I reckon it is past time to develop passive content, and start sharing interactions. What do you say?

Comments

  1. Ben Seven says

    11 June 2010 at 8:19 AM

    Sounds like the Hypercard descendant we develop could be just what you’re looking for: Indeed, the entirety of Wizki and its collaborative element could be developed using it! Do get in touch with us if you’d like to know more, or just visit our website at RunRev dot com. We have a large number of former Hypercard users in our community.

  2. Nancy Rubin says

    11 June 2010 at 8:57 AM

    Hi Clark. There is a standard that has been developed that could address this exact need. LTI – Learning Tools Interoperability – is being worked in by the IMS group. Our company is an LTI consumer and a provider. Link provided with information below:

    http://www.imsglobal.org/toolsinteroperability2.cfm

  3. Dave Ferguson says

    11 June 2010 at 8:59 AM

    Cross-platform, yes — avoid the pointless dogmatism of Mac vs Windows vs what-have-you. And HyperCard is a great analogy. I recall people churning decks out by the cubic yard, and many of those doing so were driven by energy about the topic rather than the technology.

  4. Marielle Lange says

    16 June 2010 at 7:32 PM

    I would recommend for the education community to stay away from RunRev dot com. Yes, this is a hypercard successor. However, I personally experienced runrev, the company as imposing a relationship that I perceived as deeply unhealthy. I have taken to report some of it on my blog: http://codes.widged.com/node/8 http://codes.widged.com/node/6

    Another hypercard successor is http://tilestack.com/. This is on the web.

  5. Brent Schlenker says

    19 June 2010 at 4:20 PM

    Hi Clark!
    I’ve been reminded a lot of hypercard over the past few months. I find it strange that technology can come SO far and yet we still yearn for the simplicity of Hypercard.
    My guess is that you will have your dream app by the end of the year. A very wise mentor of mine from way back once told me about his 6 months rule: You get an idea, you hear the same idea from someone else…expect someone else to come to market in 6-10 months.
    In my previous experiences with this phenomenon, its WAY closer to 6 months. Maybe my thoughts are just not that unique ;-)
    Regardless, I’ll bet the tool you desire will be here before the end of year. And I’m looking forward to it too.
    Cheers!
    Brent

  6. Richard Gaskin says

    9 September 2010 at 6:08 AM

    For those looking for a modern HyperCard-like system, Revolution is hard to beat. I believe it may be the only modern tool which reads the HyperCard file format directly, and its language is a powerful, efficient superset of HyperTalk. Rev lets you deploy to not only OS X, but also Windows and Linux as well, with versions available to let you use its HyperTalk-based language on the server, and a mobile solution in the works.

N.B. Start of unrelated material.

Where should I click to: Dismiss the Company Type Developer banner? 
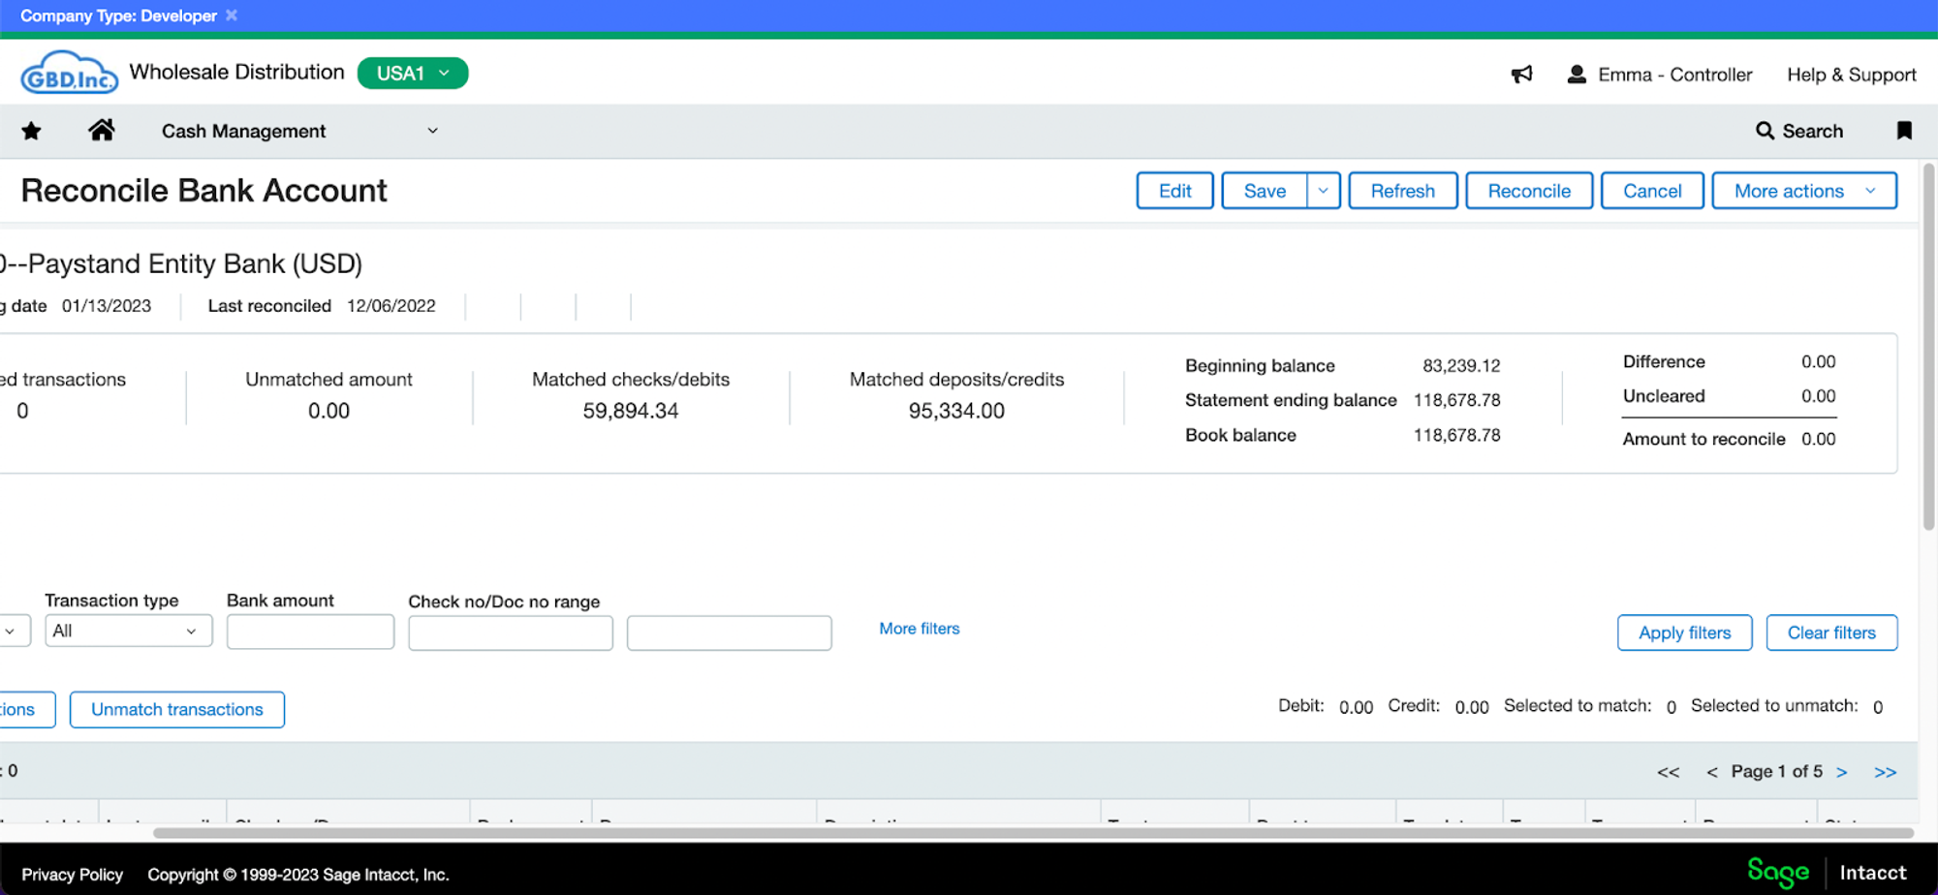point(231,15)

    In spite of the odd anti-Rev agenda of the blog cited above, the posts themselves are worth reading as they inadvertently draw attention to the scope of the Rev feature set and audience. For example, while the blog claims NASA isn’t using Rev, Ivar Tillotson, the Spacecraft Systems Engineer on the Landsat 7 flight operations team, says otherwise:
    http://www.runrev.com/company/case-studies/casestudies/nasa/

    For a more complete view of who’s using Rev and what they’re doing with it, consider viewing the video testimonials straight from the source:
    http://www.runrev.com/

    Better still, get the free demo and see how it works for you.

    I don’t work for RunRev, but I’ve been using it to build instructional and productivity tools for higher-ed markets for many years, and our customers have been very pleased with the results.